Mining of Political Issues

From Cohen Courses
Revision as of 23:44, 8 October 2012 by Austinma (talk | contribs) (Created page with 'In this project I will examine the problem of automatically determining relevant campaign issues from a set of political blog posts and comments. In particular, this will involve…')
(diff) ← Older revision | Latest revision (diff) | Newer revision → (diff)
Jump to navigationJump to search

In this project I will examine the problem of automatically determining relevant campaign issues from a set of political blog posts and comments. In particular, this will involve discovering the political affiliation, either Republican, Democrat, or Neutral, of each author of a blog, and then determining the topics they seem to discuss the most. I will determine what topics are discussed by many bloggers, and then use sentiment analysis to determine each blogger's stance towards each topic. Topics that seem to have very different sentiment values given the author's political affiliation are likely to be divisive political issues.

Dataset

I will be using the Political Blog Corpora of Yano, Cohen, and Smith. This data set consists of over 9000 main blog entries and many, many more comments attached thereto. I will divide this corpus into Republican and Democrat, which are known. I will extract a subset of this data to train classifiers to determine whether the authors of comments are Republicans, Democrats, or Independents. The remaining data will be used to determine topics and their associated sentiments.

Methodology

  • First, I will classify the author of each comment as either R, D or I. The affiliation of the primary author of each blog is known.
  • I will then extract topics from the data set using standard theme-finding algorithms with a TF-IDF baseline.
  • I will then find each instance each topic and use sentiment analysis techniques to discover the author's opinion towards that topic.
  • Finally, I will search for topics that seem to have positive sentiment among Republicans, but negative sentiment among Democrats, or vice-versa.

Study Plan

Having no background in IR or Sentiment Analysis, there will be a fair amount of reading required to prepare me for this project.
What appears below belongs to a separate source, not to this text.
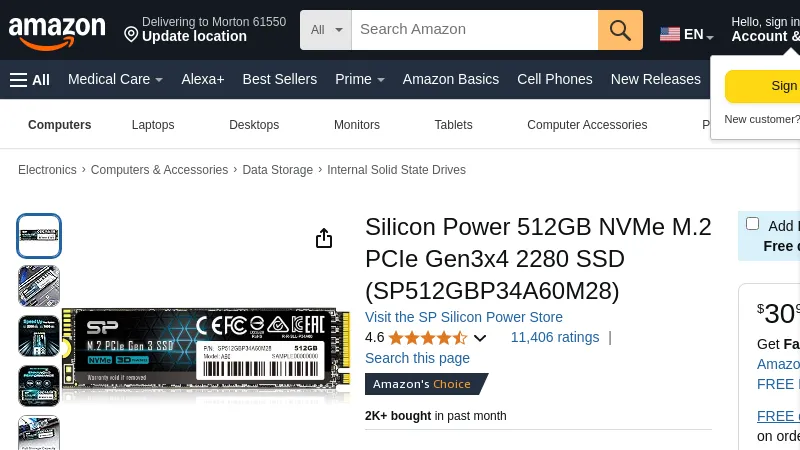Image resolution: width=800 pixels, height=450 pixels.
Task: Tick the Add checkbox in buy box
Action: click(753, 224)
Fortunately, I summarized the following three sentiment analysis related papers on this Wiki:

Takamura et al.'s "Extracting Semantic Orientations of Words using Spin Model" Andrea Esuli and Fabrizio Sebastiani's "SENTIWORDNET: A Publicly Available Lexical Resource for Opinion Mining" Jason S. Kessler and Nicolas Nicolov's "Targeting Sentiment Expressions through Supervised Ranking of Linguistic Configurations"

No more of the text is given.